- [TASK STATEMENT]: Without the pictures, print the lines from the one holding "Indicazioni stradali (73, 1215)" through the last line below, both included, exactly as they stand.

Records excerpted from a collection
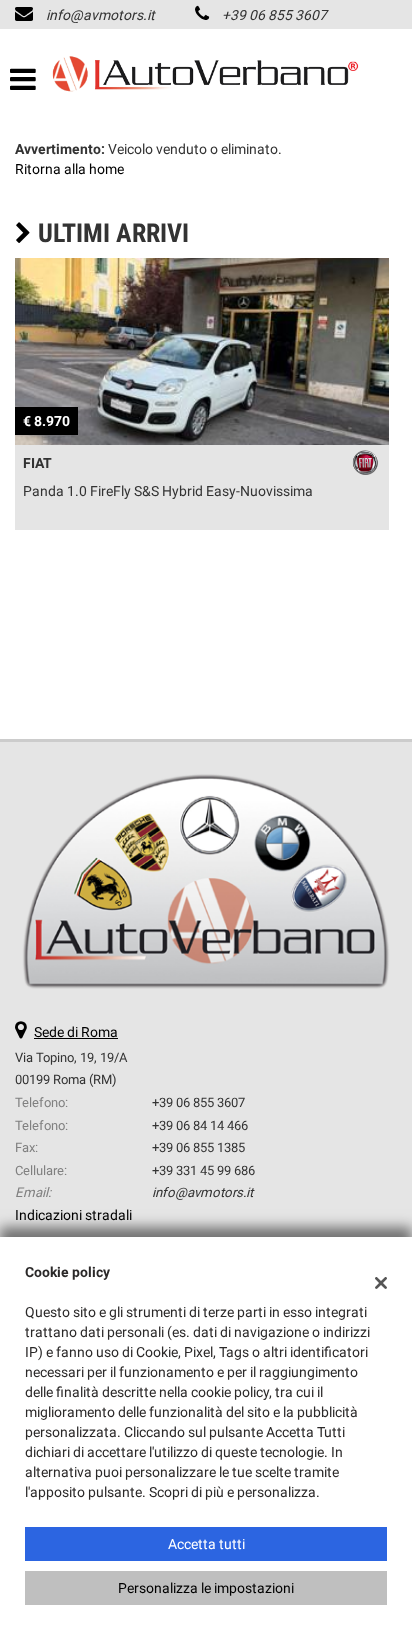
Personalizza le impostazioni (206, 1588)
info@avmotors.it (100, 15)
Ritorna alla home (69, 169)
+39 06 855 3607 (274, 15)
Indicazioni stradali (73, 1215)
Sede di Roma (76, 1032)
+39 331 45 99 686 (203, 1170)
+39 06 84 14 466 (200, 1125)
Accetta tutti (206, 1544)
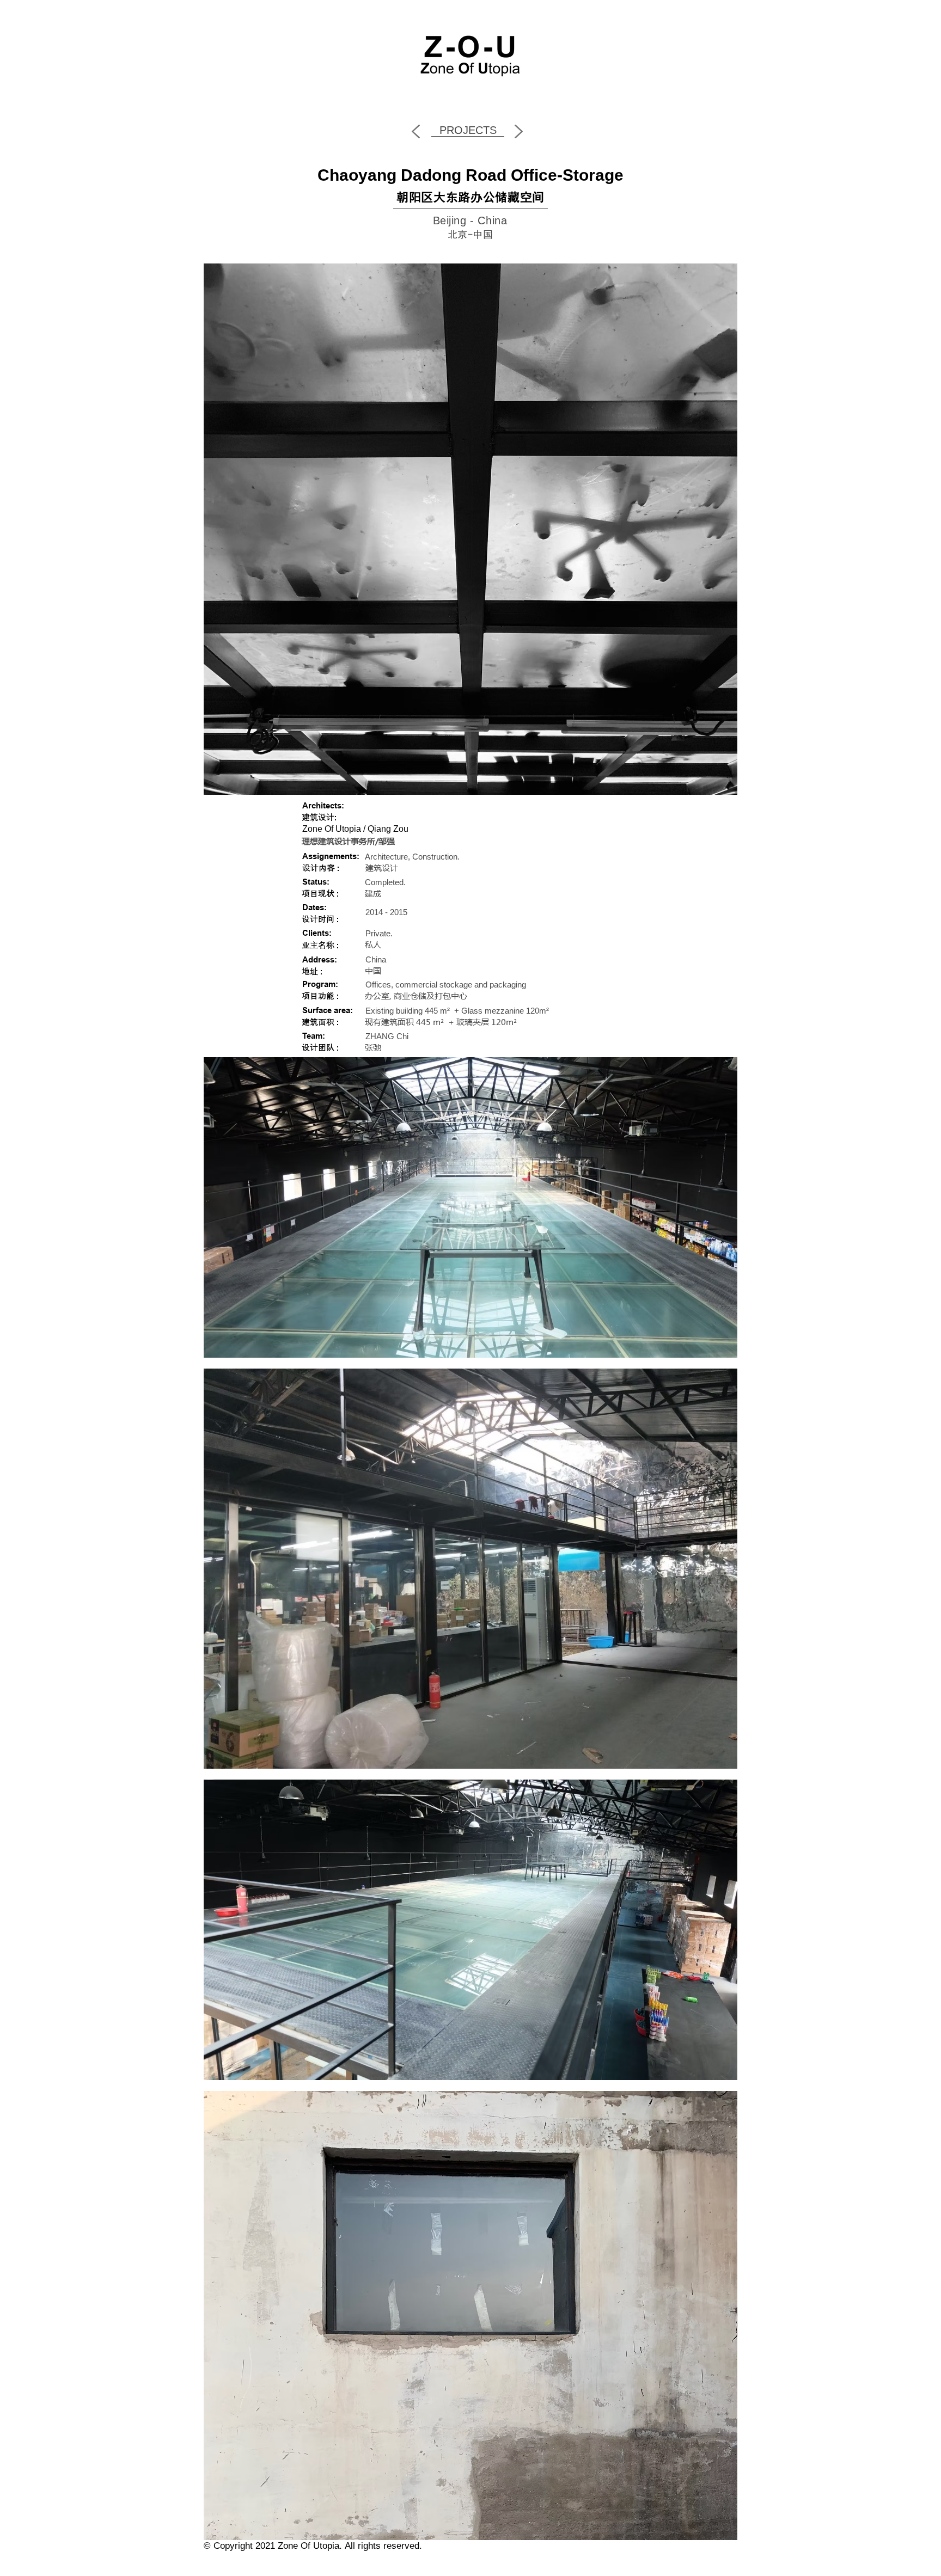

- [WORKED SOLUTION]:
Indicazioni stradali (73, 1215)
Sede di Roma (76, 1032)
+39 331 45 99 686 (203, 1170)
+39 06 84 14 466 (200, 1125)
Accetta tutti (206, 1544)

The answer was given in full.